Stored records:
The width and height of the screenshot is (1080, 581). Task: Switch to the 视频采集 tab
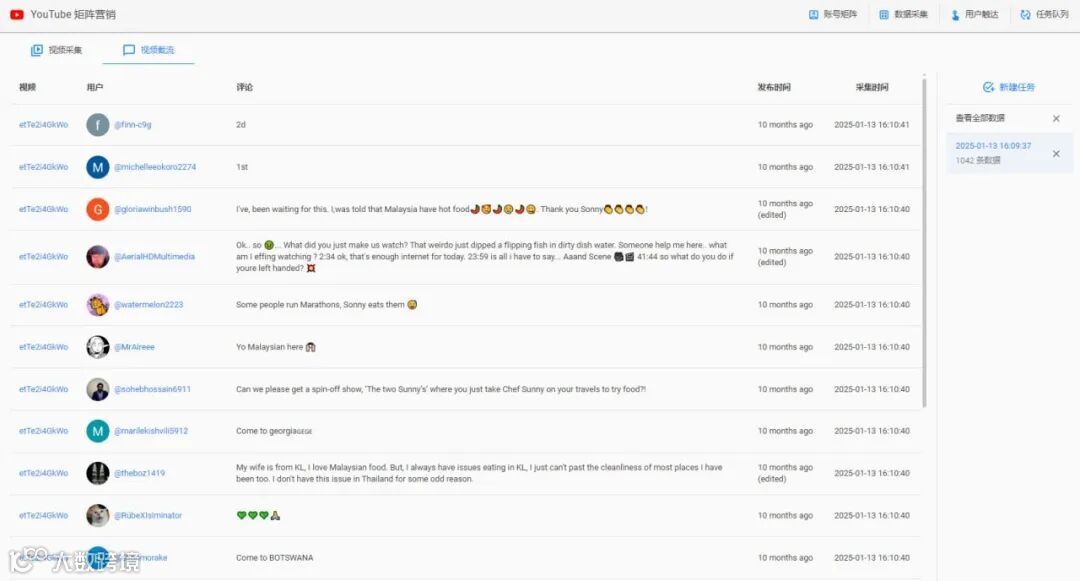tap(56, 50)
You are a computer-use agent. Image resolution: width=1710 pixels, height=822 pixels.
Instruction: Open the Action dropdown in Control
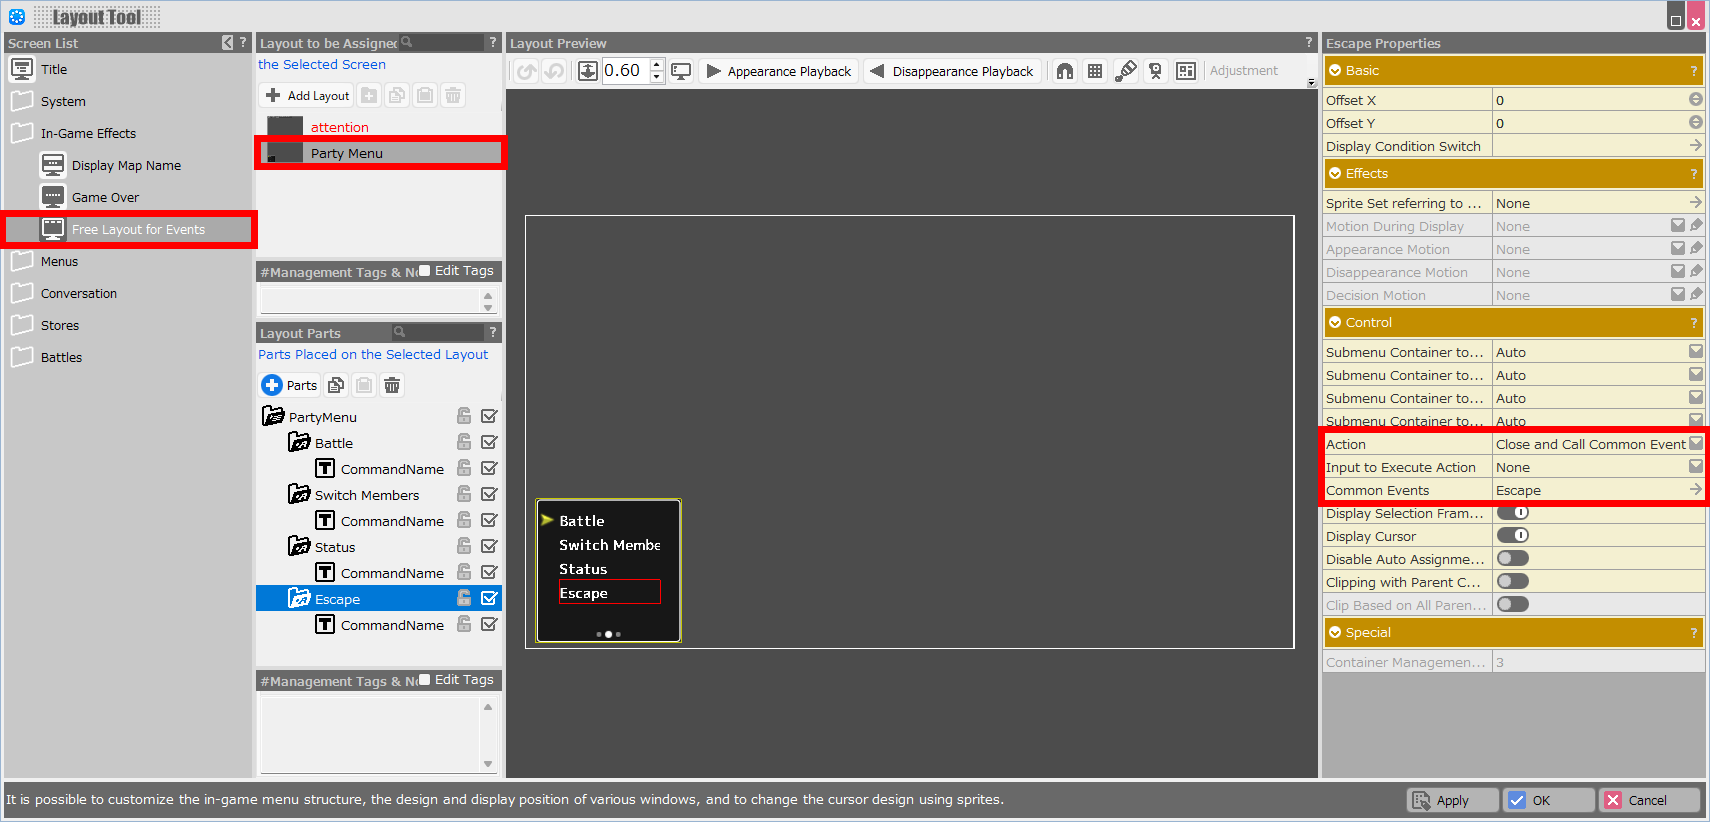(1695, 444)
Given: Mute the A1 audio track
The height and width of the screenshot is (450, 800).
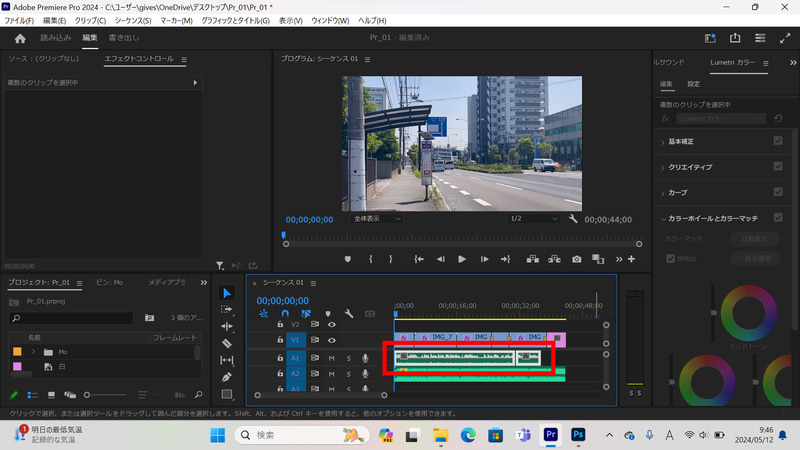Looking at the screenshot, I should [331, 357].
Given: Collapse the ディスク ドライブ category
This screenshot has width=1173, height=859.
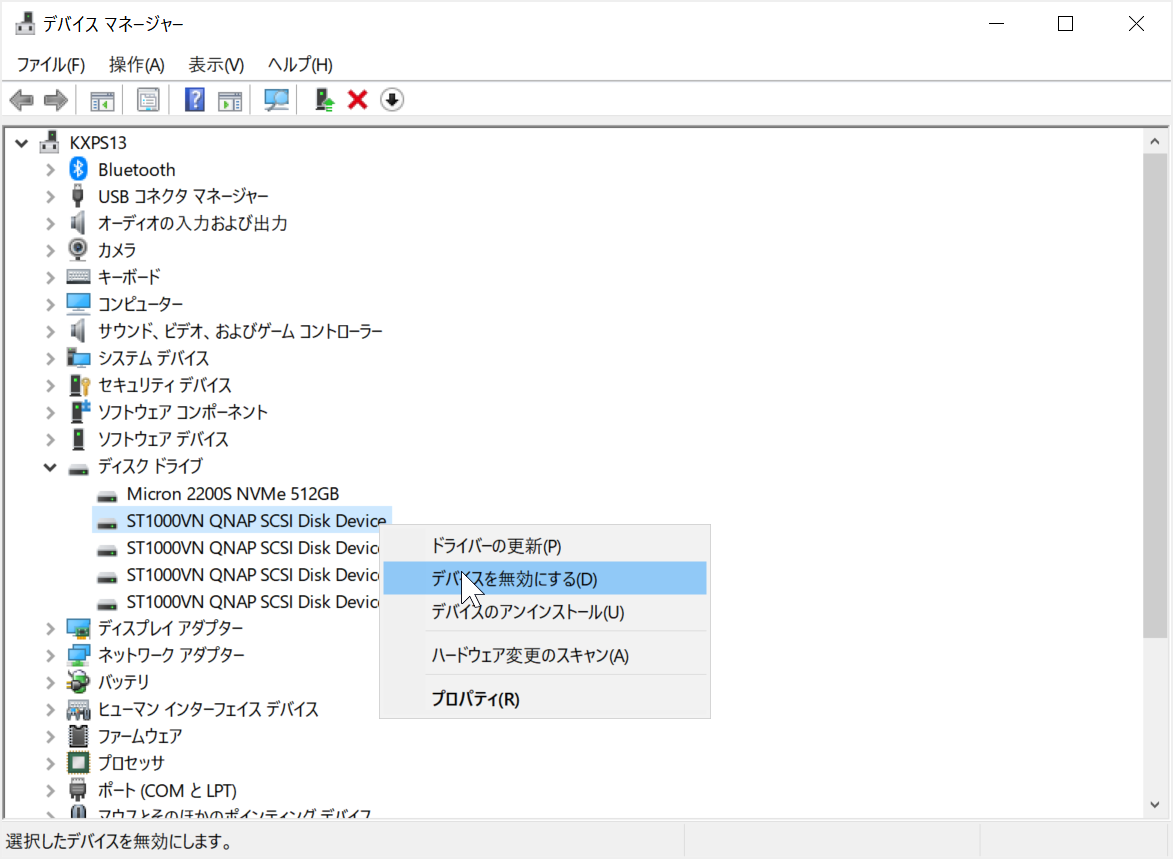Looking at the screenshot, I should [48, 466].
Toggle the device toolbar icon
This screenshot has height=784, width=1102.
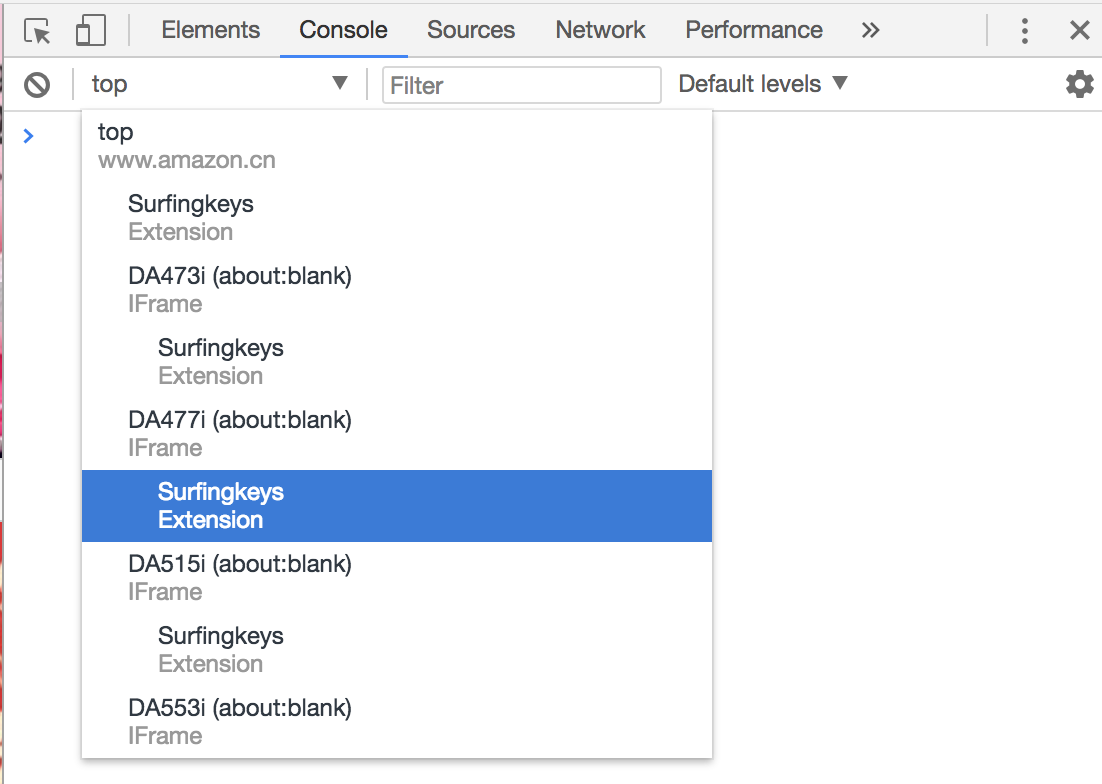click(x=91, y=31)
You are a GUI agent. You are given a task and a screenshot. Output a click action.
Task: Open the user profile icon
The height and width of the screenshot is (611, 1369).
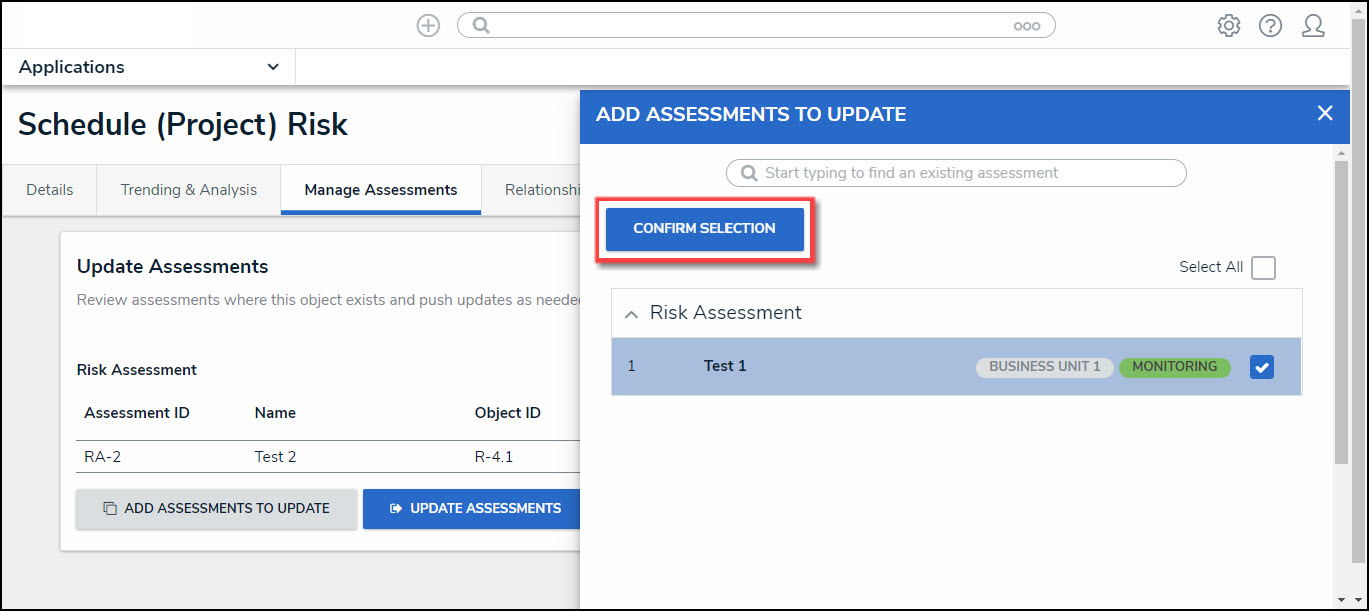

How to complete this task >> The copy should hold only the lines from the one with "Instruction: Open the" through the one with "Toggle the device toolbar icon", exactly as they stand above. Leave out the pictures.

Answer space >>
Instruction: Open the Action dropdown in Control
(1695, 444)
Given: Mute the A1 audio track
The height and width of the screenshot is (450, 800).
Looking at the screenshot, I should [331, 357].
Given: Collapse the ディスク ドライブ category
This screenshot has width=1173, height=859.
Looking at the screenshot, I should [48, 466].
Toggle the device toolbar icon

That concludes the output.